**READING PASSAGE**
Adding Static Analysis to Your C++ GitHub Repository

Static analysis can be extremely useful for monitoring the quality of your code base. These tools analyze your source code and check for certain kinds of mistakes that can be detected purely based on how the code is written. In this post, I’ll show you how you can add two free static analysis tools to a free continuous integration build for your C++ github repository.

Free Continuous Integration Builds

To get free continuous integration build on your github repository, you can use Travis. This is a free service that you enable for your repository. It uses the github API to perform a build every time you do a push to your repository on any branch, or whenever someone issues a pull request against your repository. Currently Travis supports Linux builds and MacOS builds on a case by case basis. Longer term they are working on a solution for Windows builds.

The basic mechanism that drives Travis is a YAML file named .travis.yml at the top level of your repository.

Free C++ Static Analysis Tools

The general advice for static analysis tools is to run as many tools as you can. Each tool will have its own strengths and weaknesses and will reveal different problems with your code. Since the Travis build currently only supports Linux, my choice of tools was limited to those I could run in this environment. I was already familiar with running cppcheck and the clang static analyzer in a Linux environment, so I chose those two.

cppcheck

Cppcheck is a free static analysis tool for C++ that works by matching source file tokens against a pattern for each analysis rule. It works fairly well and has the ability to explore all possible permutations of #define symbols controlling compilation of your code. Individual false positives can be suppressed by command-line argument, by a configuration file, or by annotating source code with suppression comments. I prefer the suppression comment since it will move with the code as lines are added or removed before the location of the false positive and it serves to document an analysis assertion about the associated code.

clang Static Analyzer

The clang static analyzer is a free static analysis tool that uses the clang compiler to parse C++ source files into a data structure which is then analyzed for potential problems. This has the advantage that the analysis proceeds from a properly parsed interpretation of the source file, but has the disadvantage that it can’t analyze sections of code that are disabled through use of the preprocessor.

Setting up Travis for Static Analysis

To enable static analysis for my Iterated Dynamics repository, I wanted to run both cppcheck and the clang static analyzer. I already had an existing build matrix for compiling the code with gcc and with clang using this snippet of YAML for Travis:

compiler:
  - gcc
  - clang

These tools don’t require access to compiled code in order to do their job, so I can run them in parallel with the gcc and clang builds. To do this, I added an environment variable ANALYZE to the Travis YAML file with the values true and false giving me a two by two build matrix:

env:
  - ANALYZE=false
  - ANALYZE=true

In my Travis build script, I could test this environment variable and the CC environment variable to identify the four configurations and take the appropriate action. Until this point, my build script was simply a couple commands in my YAML file, but now it was becoming a little complicated, so I moved the build script to a new file I called .travis.sh:

#!/bin/sh
#
# Build script for travis-ci.org builds to handle compiles and static
# analysis when ANALYZE=true.

**TASK PROMPT**
In the post on C++ static analysis, which two static analysis tools did the author choose? The material is unrelated to what you are asked to do.

**SUPPLIED MATERIAL**

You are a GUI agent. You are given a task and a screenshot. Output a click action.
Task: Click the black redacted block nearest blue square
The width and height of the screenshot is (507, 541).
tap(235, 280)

**RESPONSE TO THIS EXERCISE**
Cppcheck and the clang static analyzer.